What are your personal standards? Some of you are financially secure, some of you are struggling like me ... but what will you absolutely NOT sacrifice on? It can be anything from a certain kind of food to ... well, anything. On the flip side, what did you THINK you would NEVER sacrifice ... then did ... and then were totally, 100% OK with it? And on the flip side, what did you give up *thinking* you'd be OK with it, and then end up freaking out and needing it back?
For me, there are some things I've sacrificed on ... but not nearly enough. I've pretty much given up any frivolous shopping trips. I actually desperately need a pair of sensible work shoes, but am holding off on that. (I can still get away with some of my more conservative, erm, flip-flops in my quite casual office, but the weather will soon get cooler!) I budget for eating out, but don't do it nearly as often as I used to, and plan to cut it down even more in September. I'm really conservative in that I now make sure any light that I'm not using is turned off ... and long, luxurious showers turned as hot as I can stand it are a no-no.
*But* still got the cable TV, the Internet, two phone lines (land and cell). I'm not looking for advice on how to get rid of any of the above, because trust me ... I've done the research. I know of the way cheaper alternatives. I could definitely go absolutely without the cable and one of the phone lines. But I just haven't.

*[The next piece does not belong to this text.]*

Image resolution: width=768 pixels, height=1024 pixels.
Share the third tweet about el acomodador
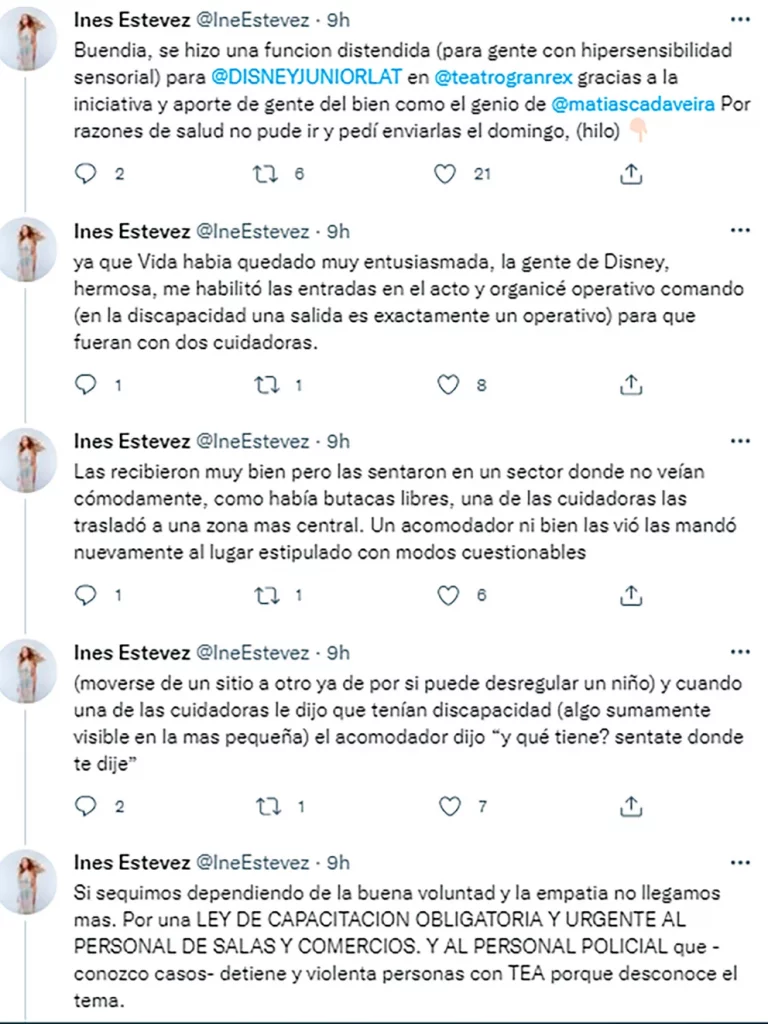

It's a bit of laziness thrown in with a bit of panic ... it's not like I watch a lot of TV or talk nonstop on the phone, but I feel that if I cut them out completely, I might just go insane. (Overly dramatic? Sure. But don't tell me that I'm the only person in the entire world that has ever felt this way!)
*But* they are also a source for additional debt repayment.
And here the logical versus the selfish parts of me continue to battle it out.
So did YOU ever face a struggle? And what was it between?